Source identity (from 01-frame/features/FEAT-010-testing-strategy-templates.md):

ddx:
  id: FEAT-010
  depends_on:
    - helix.prd
    - FEAT-006
    - FEAT-008

Feature Specification: FEAT-010 — Testing Strategy Templates

Feature ID: FEAT-010 Status: Draft Priority: P1 Owner: HELIX maintainers

Overview

“How do I know my software works?” is the central challenge of agentic development. HELIX should provide structured guidance on testing approaches — not test frameworks, but structured prompts and patterns that help agents write better tests and help humans define what “works” means.

Problem Statement

  • Current situation: HELIX has a Plan activity that converts acceptance criteria into tests, but no structured templates for different testing strategies. Agents default to unit tests and miss integration patterns, property-based testing, performance benchmarking, and flow testing.
  • Pain points:
    1. Acceptance criteria are often too vague to generate meaningful tests.
    2. Agents write narrow unit tests that pass but miss integration failures.
    3. No standard way to define performance targets and verify them.
    4. Property-based testing (invariants that hold across all inputs) is rarely used because agents aren’t prompted for it.
    5. Resilience testing (what happens when things fail?) is never considered unless explicitly requested.

Functional Requirements

FR-1: Acceptance Test Generation

Templates and prompts for generating test scaffolding directly from acceptance criteria. Given a feature spec with acceptance criteria, the template guides agents to produce:

  • One test per acceptance criterion.
  • Setup/teardown that matches the criterion’s preconditions.
  • Assertions that map directly to the criterion’s expected outcomes.

FR-2: Property-Based Testing Patterns

Templates for defining invariants — properties that should hold across all inputs. Includes:

  • How to identify good properties for a given domain.
  • How to express properties as test assertions.
  • When property-based testing adds value vs. example-based testing.
  • Integration with common property-testing libraries (e.g., fast-check, proptest, hypothesis).

FR-3: Integration and Flow Testing

Templates for testing multi-step workflows where individual units pass but the composition fails:

  • API contract testing between components.
  • End-to-end flow testing for user-facing workflows.
  • State machine testing for stateful protocols.

FR-4: Performance Benchmarking

Templates for defining and measuring performance targets:

  • How to define measurable performance criteria (latency percentiles, throughput, cost budgets).
  • How to write reproducible benchmarks.
  • How to integrate performance checks into the build loop.

__Required work__
- 1) How would this sentence from the testing strategy spec read in Spanish: "Agents write narrow unit tests that pass but miss integration failures."
- 2) Could you carry on the testing strategy spec from its last line?
These records come from a separate source.

(Word and element locating data)
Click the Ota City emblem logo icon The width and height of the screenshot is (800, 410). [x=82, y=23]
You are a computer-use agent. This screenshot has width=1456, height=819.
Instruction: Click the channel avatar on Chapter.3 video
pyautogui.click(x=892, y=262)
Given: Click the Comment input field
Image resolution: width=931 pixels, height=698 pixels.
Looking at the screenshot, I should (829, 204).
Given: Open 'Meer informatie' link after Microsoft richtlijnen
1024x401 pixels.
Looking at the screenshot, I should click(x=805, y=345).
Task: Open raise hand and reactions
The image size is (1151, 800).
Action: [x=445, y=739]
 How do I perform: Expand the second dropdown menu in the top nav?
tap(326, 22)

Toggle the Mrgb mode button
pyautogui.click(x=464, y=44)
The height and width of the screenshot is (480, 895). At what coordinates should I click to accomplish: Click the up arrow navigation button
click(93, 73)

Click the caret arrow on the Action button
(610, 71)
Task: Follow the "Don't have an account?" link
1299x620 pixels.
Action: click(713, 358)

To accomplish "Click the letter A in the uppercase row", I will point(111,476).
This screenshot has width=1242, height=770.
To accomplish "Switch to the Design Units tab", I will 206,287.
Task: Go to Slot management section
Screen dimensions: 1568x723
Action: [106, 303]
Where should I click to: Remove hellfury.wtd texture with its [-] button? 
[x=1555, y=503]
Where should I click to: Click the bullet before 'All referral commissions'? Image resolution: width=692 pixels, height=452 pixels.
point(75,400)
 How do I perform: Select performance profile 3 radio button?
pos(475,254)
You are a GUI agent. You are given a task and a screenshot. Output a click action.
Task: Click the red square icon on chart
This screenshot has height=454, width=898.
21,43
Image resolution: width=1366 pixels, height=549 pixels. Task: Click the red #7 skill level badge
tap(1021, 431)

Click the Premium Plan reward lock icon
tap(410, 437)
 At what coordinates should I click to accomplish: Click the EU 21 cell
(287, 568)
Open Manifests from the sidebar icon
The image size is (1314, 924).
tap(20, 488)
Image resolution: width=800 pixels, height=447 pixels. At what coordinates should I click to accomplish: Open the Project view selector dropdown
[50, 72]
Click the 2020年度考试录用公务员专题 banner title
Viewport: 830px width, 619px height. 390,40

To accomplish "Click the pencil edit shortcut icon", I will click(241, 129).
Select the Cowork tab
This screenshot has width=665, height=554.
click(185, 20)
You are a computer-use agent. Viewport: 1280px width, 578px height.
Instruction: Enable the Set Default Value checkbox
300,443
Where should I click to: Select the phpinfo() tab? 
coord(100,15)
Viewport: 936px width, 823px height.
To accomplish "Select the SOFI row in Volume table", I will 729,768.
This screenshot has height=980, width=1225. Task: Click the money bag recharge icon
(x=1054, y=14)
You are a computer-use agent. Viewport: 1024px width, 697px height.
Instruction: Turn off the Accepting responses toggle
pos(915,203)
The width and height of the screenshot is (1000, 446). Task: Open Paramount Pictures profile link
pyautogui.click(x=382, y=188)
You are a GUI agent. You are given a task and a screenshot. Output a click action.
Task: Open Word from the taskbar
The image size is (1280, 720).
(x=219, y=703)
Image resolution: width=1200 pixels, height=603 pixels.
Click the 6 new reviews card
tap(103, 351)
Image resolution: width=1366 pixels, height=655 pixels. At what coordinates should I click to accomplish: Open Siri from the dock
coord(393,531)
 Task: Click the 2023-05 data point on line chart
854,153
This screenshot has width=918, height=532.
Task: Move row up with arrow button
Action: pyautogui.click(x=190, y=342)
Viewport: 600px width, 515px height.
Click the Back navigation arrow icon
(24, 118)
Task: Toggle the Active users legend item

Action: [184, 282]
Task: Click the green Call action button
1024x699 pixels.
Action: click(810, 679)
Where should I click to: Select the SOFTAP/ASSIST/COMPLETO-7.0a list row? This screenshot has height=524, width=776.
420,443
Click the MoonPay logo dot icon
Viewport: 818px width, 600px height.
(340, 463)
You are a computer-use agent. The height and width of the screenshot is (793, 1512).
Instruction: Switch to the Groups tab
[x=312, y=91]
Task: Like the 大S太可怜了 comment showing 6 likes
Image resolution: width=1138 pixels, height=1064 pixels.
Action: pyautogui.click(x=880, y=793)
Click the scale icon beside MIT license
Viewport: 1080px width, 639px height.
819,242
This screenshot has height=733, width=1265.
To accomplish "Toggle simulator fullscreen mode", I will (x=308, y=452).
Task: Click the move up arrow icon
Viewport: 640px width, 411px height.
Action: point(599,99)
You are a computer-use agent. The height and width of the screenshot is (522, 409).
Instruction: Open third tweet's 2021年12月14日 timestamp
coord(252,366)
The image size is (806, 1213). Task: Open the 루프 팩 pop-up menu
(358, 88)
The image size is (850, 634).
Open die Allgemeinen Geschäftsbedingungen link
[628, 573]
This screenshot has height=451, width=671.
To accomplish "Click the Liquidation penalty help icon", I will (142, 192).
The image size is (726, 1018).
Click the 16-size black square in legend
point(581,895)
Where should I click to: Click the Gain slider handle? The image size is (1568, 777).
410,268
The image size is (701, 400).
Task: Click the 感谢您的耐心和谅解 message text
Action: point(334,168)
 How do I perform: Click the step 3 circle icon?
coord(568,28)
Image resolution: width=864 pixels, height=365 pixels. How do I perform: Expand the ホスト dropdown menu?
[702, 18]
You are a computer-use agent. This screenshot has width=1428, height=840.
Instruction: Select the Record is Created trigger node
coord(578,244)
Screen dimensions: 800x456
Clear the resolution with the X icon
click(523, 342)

__Task-by-task answers__
- 1) Los agentes escriben pruebas unitarias limitadas que pasan, pero no detectan los fallos de integración.

- 2)
  • How to set ratchet floors for performance metrics.

FR-5: Concern-Specific Testing

Testing templates that activate based on project concerns:

  • a11y: accessibility audit patterns, screen reader testing.
  • o11y: observability verification (are metrics emitted? are traces connected?).
  • i18n: locale testing, string extraction verification.
  • security: input validation, authentication boundary testing.

Non-Functional Requirements

NFR-1: Framework Agnostic

Templates must describe what to test and how to think about testing, not mandate specific test frameworks. Framework-specific details belong in concern practices (FEAT-006), not here.

NFR-2: Composable

Templates can be combined — a feature may need acceptance tests, property tests, and performance benchmarks simultaneously.

Acceptance Criteria

  1. Acceptance test generation template exists and can produce test scaffolding from a feature spec’s acceptance criteria.
  2. Property-based testing template exists with at least three domain-specific examples.
  3. Integration/flow testing template exists with multi-step workflow coverage.
  4. Performance benchmarking template exists with ratchet floor integration.
  5. At least two concern-specific testing templates exist (e.g., a11y, o11y).
  6. Templates are referenced from helix frame and helix plan prompts so agents use them when generating test strategies.

Constraints

  • Must work with the existing concern system (FEAT-006).
  • Must integrate with HELIX’s Plan activity workflow.
  • Templates are advisory — they guide agents but don’t enforce specific tools.

Out of Scope

  • Implementing actual test framework integrations (that’s concern-level).
  • Chaos/fault injection testing (defer until resilience concerns exist).
  • Mutation testing (interesting but not essential for initial release).